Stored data
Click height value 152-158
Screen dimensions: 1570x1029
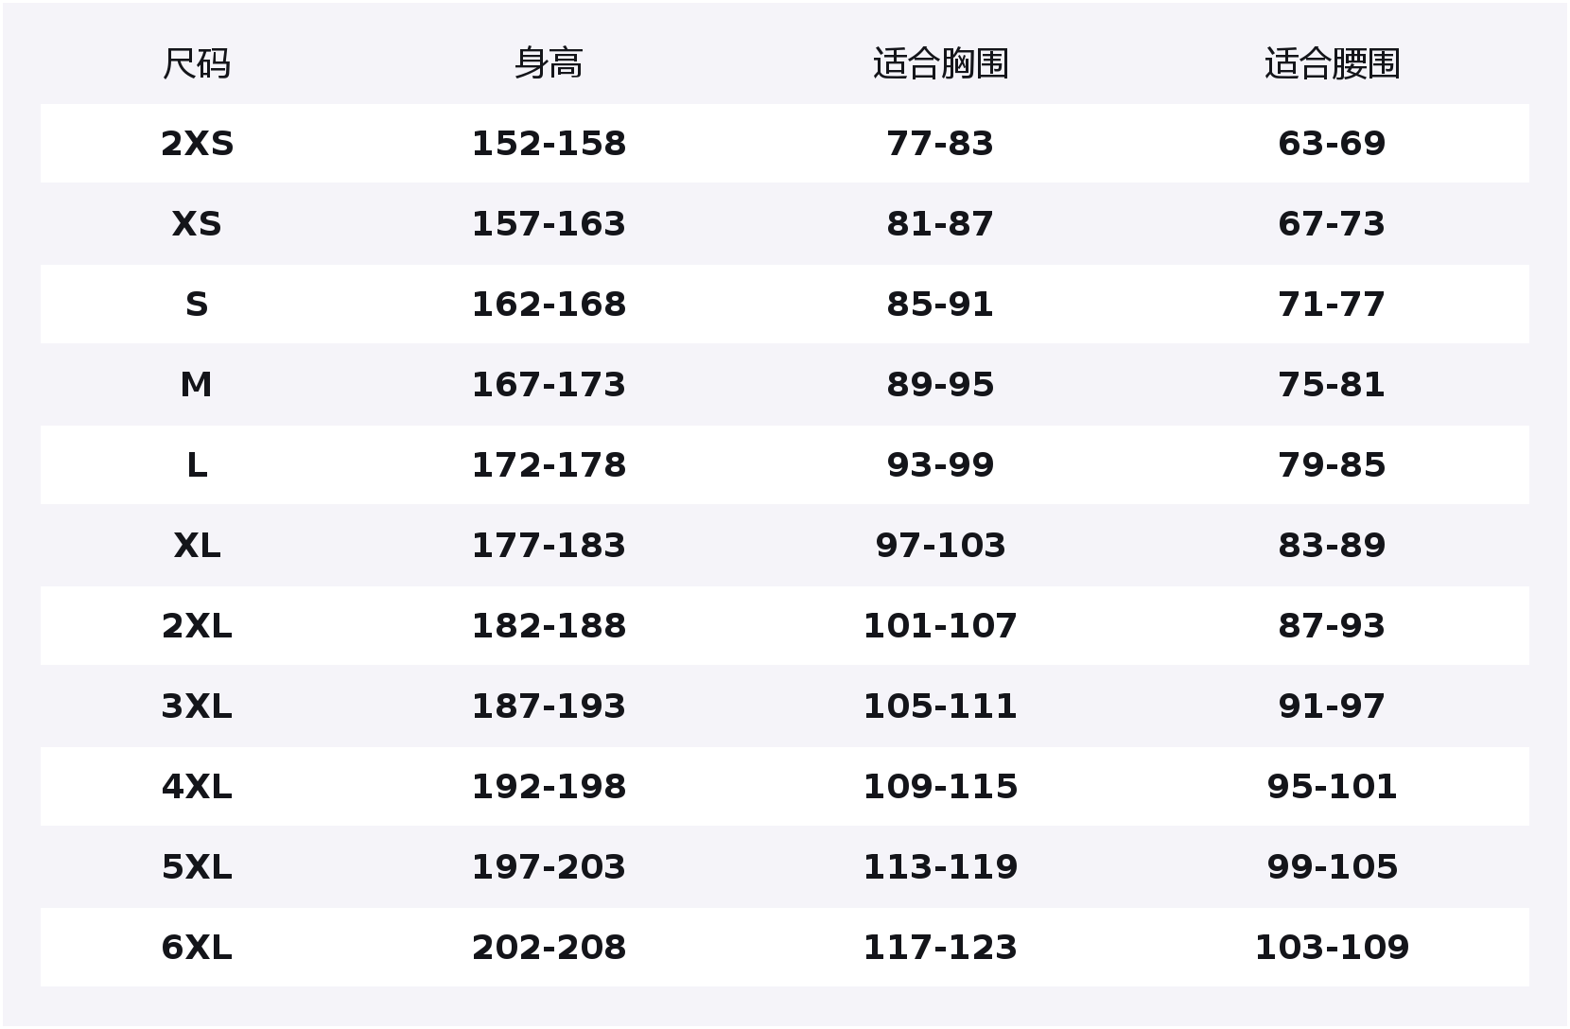click(x=549, y=144)
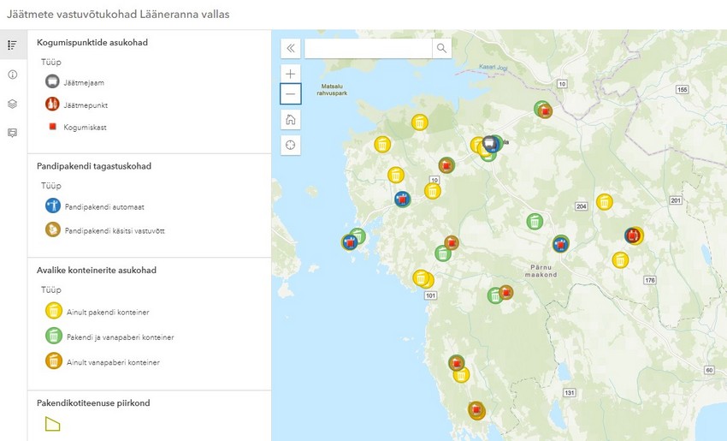
Task: Click the Pakendikotiteenuse piirkond polygon symbol
Action: tap(53, 423)

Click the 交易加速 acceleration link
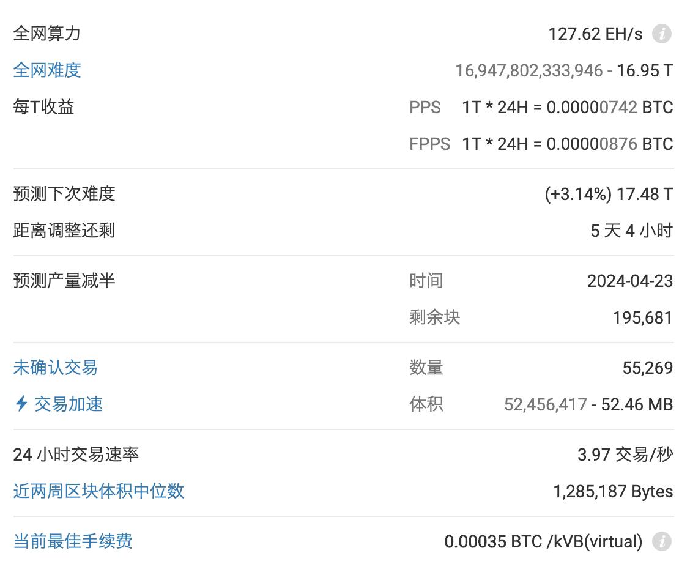tap(69, 404)
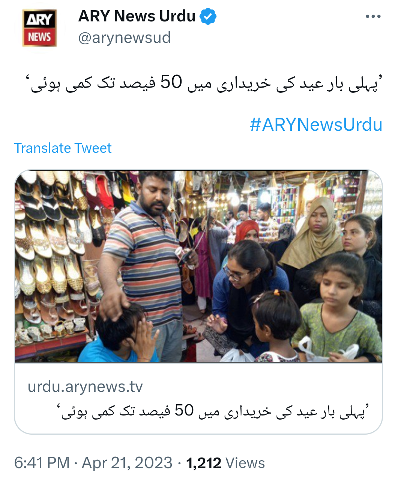This screenshot has height=485, width=401.
Task: Click the blue verified badge
Action: (208, 17)
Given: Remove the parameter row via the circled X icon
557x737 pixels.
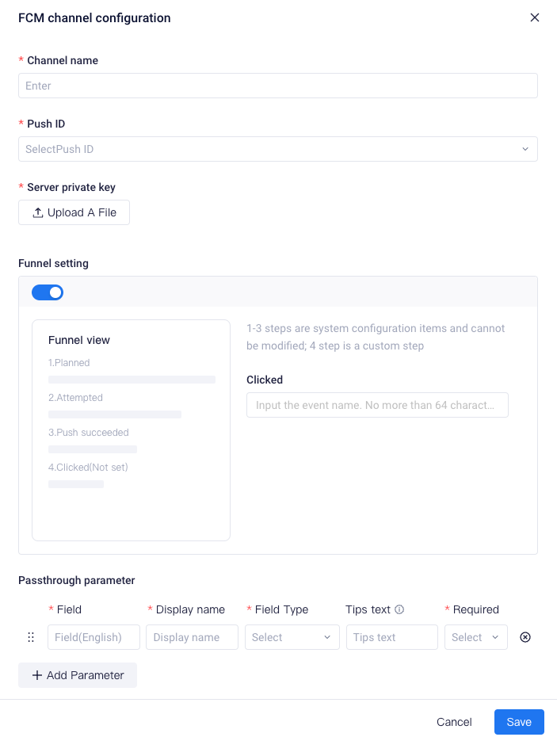Looking at the screenshot, I should click(525, 636).
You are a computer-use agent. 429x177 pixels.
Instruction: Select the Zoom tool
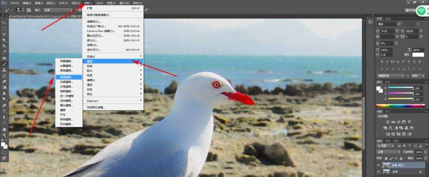point(4,135)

:: Task instructions ::
Exclude all pictures and reproduce exactly the lines from the one containing "Click the 交易加速 acceleration link" through the final line of the entries above.

:: Written response ::
Click the 交易加速 acceleration link
tap(69, 404)
This screenshot has height=485, width=401.
Task: Click the blue verified badge
Action: (208, 17)
Given: Remove the parameter row via the circled X icon
557x737 pixels.
Looking at the screenshot, I should click(525, 636).
You are a computer-use agent. 429x177 pixels.
Instruction: Select the Zoom tool
point(4,135)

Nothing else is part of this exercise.